暴行切り裂きジャックの半兵衛のレビュー・感想・評価

暴行切り裂きジャック(1976年製作の映画)
3.0
殺人の快楽に取りつかれた男女が次々と女性を殺害していくというジャーロみたいな内容なのに、それが今一つ興奮しないのは殺人場面がアクション映画の動作と撮影方法だからか。ナイフの丁寧なえぐり方で観客の嫌悪感を誘う演出は嫌いじゃないけれど(でもそれケーキ用のナイフなんだよね)。
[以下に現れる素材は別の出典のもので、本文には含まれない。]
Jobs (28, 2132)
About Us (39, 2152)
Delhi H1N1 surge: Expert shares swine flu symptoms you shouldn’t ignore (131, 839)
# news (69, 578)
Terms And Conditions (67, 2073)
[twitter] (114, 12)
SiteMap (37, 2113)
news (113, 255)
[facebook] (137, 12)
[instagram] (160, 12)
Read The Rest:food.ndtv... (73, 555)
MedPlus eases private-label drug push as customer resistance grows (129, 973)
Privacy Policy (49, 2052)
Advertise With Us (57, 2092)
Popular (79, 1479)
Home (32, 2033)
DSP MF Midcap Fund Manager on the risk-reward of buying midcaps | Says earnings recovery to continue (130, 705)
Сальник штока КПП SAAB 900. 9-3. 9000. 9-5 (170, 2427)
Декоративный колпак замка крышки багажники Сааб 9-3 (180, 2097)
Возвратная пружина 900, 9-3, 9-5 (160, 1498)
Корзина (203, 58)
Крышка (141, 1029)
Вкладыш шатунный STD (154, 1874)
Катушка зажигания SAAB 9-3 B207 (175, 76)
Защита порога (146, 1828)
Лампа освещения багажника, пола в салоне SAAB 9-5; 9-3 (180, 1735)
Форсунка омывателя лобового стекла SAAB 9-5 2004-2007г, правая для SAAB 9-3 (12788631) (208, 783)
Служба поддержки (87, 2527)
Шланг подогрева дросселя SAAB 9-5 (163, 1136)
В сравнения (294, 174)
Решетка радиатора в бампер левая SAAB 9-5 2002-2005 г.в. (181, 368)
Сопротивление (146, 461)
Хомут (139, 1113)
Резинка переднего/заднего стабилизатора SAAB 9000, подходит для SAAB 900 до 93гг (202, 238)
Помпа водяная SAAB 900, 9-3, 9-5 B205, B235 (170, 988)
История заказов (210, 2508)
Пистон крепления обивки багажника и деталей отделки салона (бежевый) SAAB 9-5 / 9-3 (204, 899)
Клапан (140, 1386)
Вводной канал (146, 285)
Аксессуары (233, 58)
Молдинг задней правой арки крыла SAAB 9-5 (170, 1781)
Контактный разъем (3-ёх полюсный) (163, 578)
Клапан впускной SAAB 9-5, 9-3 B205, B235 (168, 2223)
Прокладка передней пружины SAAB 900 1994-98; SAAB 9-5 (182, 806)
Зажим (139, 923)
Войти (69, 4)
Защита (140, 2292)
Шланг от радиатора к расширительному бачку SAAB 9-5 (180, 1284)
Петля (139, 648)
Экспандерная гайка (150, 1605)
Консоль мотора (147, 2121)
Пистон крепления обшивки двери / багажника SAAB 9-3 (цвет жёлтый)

かつてリリー・フランキーが自著『日本のみなさんさようなら』で本作を取り上げておりこの作品の本質を聖書を引用して鋭く突いた名評論を書いているので未読の人は是非読んでほしいが、20年ぶりに改めて見直すと確かにその文章の通りの内容であった(長谷部安春監督というより脚本を手掛けた桂千穂の影響が大きいのだろうけれど)。だとするとラストカットは異様な性愛の果てにプレッシャーのようにまとわりついていた女から脱却して自立をなし得た者の姿をあらわしているのか。

豪華な女優陣の見事な殺されようも見所、特に主人公たちが連続殺人に目覚める切っ掛けを作る山科ゆりのクレイジーっぷりは後年の佐藤寿保作品のヒロインを予見しているようで必見。